Both Kelce, who is known to be hot with his snaps, and Sanchez said that the exchange needed to improve. Kelce, who has been loose with his snaps since returning from sports hernia surgery, was wearing a bandage on his right hand after the game. Eagles coach Chip Kelly said the turnover wasn't "all on Mark."
"I know he's got a lot going on up front," Sanchez said of Kelce, "so it's my job to handle the snap."
Sanchez's first interception occurred two possessions after the first fumble. Before the snap, the Packers overloaded the left side of the line with a safety. Sanchez said he sensed a blitz. He tossed a quick hitter toward tight end Brent Celek on the right, but he didn't see outside linebacker Julius Peppers drop into a zone out of a two-point stance.
"I thought they were coming with something," Sanchez said. "They kind of fooled me there. Sometimes that happens. I thought the ball was going to be a little bit further outside. He made a good play."
Peppers jumped the route for the interception and raced 52 yards the other way for the score. Kelly said that Peppers doesn't typically drop back in that situation.
"The middle linebacker was pushed to the inside, so we were supposed to throw the hot route to the tight end, and then [Peppers] is in the picture," Kelly said.
Sanchez drove the Eagles 80 yards in 10 plays on the next series and capped the drive with a screen pass that receiver Jordan Matthews took 10 yards for a touchdown. He completed 6 of 8 passes for 68 yards on the drive, but the two misses would have also likely produced scores.
Riley Cooper got separation on a deep post, but Sanchez overthrew his receiver. Two plays later, running back Darren Sproles beat a Packers defender to the corner on a wheel route and had nothing but green space in front had Sanchez taken a little off his throw.
"On the one drive that we did score . . . those are two throws that come to mind that were just off," Shurmur said. "Nonetheless, he saw it, and got the ball out to the right guy. We eventually scored on that drive, so it wasn't an issue."

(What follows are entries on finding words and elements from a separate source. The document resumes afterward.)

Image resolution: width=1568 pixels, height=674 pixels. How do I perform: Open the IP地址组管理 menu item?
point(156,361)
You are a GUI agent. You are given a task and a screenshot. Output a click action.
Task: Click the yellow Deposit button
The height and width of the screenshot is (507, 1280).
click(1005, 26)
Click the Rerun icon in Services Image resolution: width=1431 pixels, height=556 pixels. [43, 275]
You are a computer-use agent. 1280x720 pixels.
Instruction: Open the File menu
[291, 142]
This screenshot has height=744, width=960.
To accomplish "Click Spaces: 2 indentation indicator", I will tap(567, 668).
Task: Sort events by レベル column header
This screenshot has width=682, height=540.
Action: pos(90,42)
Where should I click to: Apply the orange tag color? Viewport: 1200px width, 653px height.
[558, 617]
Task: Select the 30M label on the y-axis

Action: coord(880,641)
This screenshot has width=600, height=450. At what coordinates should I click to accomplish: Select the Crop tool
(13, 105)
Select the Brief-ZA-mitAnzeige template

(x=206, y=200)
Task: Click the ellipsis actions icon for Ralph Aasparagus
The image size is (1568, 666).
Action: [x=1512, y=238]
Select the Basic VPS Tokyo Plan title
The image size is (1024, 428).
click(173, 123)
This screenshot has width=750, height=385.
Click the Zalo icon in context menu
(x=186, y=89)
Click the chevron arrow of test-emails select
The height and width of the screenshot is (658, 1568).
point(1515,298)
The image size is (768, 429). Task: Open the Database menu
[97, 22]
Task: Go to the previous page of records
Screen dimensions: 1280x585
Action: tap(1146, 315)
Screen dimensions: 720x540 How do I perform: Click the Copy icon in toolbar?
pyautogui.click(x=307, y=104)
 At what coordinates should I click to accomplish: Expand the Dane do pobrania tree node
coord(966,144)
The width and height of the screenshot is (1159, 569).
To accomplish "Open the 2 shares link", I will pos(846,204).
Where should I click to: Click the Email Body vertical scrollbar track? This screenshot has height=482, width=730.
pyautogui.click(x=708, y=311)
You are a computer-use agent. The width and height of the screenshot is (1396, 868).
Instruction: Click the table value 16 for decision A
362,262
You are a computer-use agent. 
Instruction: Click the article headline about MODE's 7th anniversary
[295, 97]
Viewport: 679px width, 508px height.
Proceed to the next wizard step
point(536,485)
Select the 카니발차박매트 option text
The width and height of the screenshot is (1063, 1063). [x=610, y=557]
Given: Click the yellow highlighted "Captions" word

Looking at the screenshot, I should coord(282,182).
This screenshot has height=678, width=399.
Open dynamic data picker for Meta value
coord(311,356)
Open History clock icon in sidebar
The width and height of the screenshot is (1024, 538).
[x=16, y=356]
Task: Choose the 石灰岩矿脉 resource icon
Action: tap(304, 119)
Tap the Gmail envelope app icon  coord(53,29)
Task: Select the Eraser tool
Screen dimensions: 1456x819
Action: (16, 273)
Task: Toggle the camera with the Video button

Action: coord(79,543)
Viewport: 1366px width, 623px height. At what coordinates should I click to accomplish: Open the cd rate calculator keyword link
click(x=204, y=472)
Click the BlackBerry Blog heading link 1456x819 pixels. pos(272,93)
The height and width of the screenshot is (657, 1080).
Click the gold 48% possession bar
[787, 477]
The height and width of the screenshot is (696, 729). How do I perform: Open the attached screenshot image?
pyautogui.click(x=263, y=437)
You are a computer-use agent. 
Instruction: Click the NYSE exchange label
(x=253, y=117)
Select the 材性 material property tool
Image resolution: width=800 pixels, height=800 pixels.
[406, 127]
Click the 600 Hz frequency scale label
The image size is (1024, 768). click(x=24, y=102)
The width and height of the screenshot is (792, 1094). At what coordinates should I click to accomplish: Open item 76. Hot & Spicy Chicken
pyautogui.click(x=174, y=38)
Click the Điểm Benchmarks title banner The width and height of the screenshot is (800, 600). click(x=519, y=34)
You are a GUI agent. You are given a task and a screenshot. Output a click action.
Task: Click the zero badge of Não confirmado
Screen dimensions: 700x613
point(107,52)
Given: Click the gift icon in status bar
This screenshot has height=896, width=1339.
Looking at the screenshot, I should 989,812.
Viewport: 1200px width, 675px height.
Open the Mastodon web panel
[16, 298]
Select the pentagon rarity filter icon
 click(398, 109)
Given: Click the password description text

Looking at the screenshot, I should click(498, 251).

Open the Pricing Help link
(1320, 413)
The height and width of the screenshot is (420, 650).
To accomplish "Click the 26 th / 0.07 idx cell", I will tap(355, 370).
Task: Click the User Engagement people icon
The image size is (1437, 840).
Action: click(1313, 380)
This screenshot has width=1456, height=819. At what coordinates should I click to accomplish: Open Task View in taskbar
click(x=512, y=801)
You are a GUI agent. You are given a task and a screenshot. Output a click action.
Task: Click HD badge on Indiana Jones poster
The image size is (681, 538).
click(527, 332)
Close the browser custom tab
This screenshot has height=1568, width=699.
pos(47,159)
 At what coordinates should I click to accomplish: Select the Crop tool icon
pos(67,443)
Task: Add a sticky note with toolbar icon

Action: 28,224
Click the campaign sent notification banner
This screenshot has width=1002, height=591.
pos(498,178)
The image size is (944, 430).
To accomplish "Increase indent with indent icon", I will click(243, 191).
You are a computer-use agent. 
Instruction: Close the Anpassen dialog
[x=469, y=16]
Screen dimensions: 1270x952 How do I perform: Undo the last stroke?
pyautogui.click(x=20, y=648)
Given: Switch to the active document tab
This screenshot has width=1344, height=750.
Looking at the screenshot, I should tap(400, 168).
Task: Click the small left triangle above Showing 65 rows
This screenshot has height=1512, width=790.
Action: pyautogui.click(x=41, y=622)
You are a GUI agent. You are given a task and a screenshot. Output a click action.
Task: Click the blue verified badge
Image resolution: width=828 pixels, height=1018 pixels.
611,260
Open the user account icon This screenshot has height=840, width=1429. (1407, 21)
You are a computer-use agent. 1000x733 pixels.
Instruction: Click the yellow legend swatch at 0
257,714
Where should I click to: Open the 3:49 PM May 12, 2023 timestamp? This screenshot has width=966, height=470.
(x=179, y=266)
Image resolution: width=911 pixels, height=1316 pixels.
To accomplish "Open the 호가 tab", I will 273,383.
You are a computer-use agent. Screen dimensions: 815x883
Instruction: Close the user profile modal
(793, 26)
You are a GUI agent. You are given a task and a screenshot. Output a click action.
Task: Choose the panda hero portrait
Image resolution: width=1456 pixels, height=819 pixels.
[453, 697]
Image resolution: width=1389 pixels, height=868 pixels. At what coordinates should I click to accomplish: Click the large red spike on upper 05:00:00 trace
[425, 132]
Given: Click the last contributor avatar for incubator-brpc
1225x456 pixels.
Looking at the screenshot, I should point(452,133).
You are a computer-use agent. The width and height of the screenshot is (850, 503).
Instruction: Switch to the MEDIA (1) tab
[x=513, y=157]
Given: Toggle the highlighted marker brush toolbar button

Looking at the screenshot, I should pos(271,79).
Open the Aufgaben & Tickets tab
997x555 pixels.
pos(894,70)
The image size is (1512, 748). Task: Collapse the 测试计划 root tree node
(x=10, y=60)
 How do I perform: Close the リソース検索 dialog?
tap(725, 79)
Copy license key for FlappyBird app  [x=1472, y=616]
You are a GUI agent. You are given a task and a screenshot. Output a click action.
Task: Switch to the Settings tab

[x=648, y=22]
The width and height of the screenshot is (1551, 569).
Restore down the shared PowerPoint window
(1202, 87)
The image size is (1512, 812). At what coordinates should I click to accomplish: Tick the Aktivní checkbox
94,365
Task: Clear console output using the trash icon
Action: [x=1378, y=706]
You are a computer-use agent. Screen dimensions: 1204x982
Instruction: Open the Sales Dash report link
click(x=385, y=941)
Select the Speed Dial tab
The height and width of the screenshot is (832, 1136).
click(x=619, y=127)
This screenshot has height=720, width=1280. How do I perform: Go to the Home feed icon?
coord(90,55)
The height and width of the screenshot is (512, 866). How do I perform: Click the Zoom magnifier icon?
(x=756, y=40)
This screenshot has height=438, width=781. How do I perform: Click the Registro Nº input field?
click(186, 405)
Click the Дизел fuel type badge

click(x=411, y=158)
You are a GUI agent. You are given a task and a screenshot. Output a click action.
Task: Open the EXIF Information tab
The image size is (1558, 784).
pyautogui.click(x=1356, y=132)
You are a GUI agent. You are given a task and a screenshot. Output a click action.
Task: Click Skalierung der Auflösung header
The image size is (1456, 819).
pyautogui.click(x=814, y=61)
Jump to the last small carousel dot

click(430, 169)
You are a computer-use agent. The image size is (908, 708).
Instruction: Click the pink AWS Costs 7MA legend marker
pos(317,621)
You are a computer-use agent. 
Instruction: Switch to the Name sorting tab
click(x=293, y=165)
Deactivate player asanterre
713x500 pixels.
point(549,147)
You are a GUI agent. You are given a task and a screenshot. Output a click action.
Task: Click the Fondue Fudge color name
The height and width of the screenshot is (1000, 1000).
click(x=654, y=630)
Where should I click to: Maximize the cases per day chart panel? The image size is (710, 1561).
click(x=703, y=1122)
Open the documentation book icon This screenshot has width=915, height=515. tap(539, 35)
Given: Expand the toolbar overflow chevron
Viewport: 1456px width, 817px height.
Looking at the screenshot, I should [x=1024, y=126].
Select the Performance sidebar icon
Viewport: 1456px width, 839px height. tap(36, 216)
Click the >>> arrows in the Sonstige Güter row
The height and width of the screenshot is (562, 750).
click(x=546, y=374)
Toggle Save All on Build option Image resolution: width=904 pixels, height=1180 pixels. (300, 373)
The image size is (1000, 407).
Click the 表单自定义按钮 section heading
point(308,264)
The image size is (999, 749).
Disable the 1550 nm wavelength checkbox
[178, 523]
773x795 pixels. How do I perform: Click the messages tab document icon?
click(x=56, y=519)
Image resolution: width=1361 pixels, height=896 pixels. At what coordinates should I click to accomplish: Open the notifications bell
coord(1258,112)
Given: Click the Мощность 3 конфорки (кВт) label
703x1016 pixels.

But it could become an issue in tighter games. Sanchez's second interception looked worse on the television broadcast than on the coaches' film. Peppers got pressure off the edge and Sanchez threw toward a single-covered Jeremy Maclin off his back foot.
Maclin came back for the ball, but he slipped as he and cornerback Tramon Williams jostled. Kelly exonerated his quarterback - "I think when he released the ball, it was in the right situation to release the ball" - but Sanchez said it was "reckless."
The Eagles were down 33 points in the fourth quarter at the time. Sanchez was obviously trying to make something happen, which is why it is difficult to evaluate his four turnovers in a vacuum. In three games since replacing Nick Foles, he has six total turnovers. Foles had 13 in seven games and a quarter.
There have been many fathers to the Eagles' NFL-leading 25 turnovers, but the quarterbacks have been the most responsible. And giveaways, more than anything, have kept the offense from capitalizing on an average of 406.8 yards per game, ranked fourth in the league.
"Shoot, we're right there," Sanchez said. "A couple of plays here or there, we're so close to really breaking things open. We've shown flashes of it."
The light has to stay on from here on out.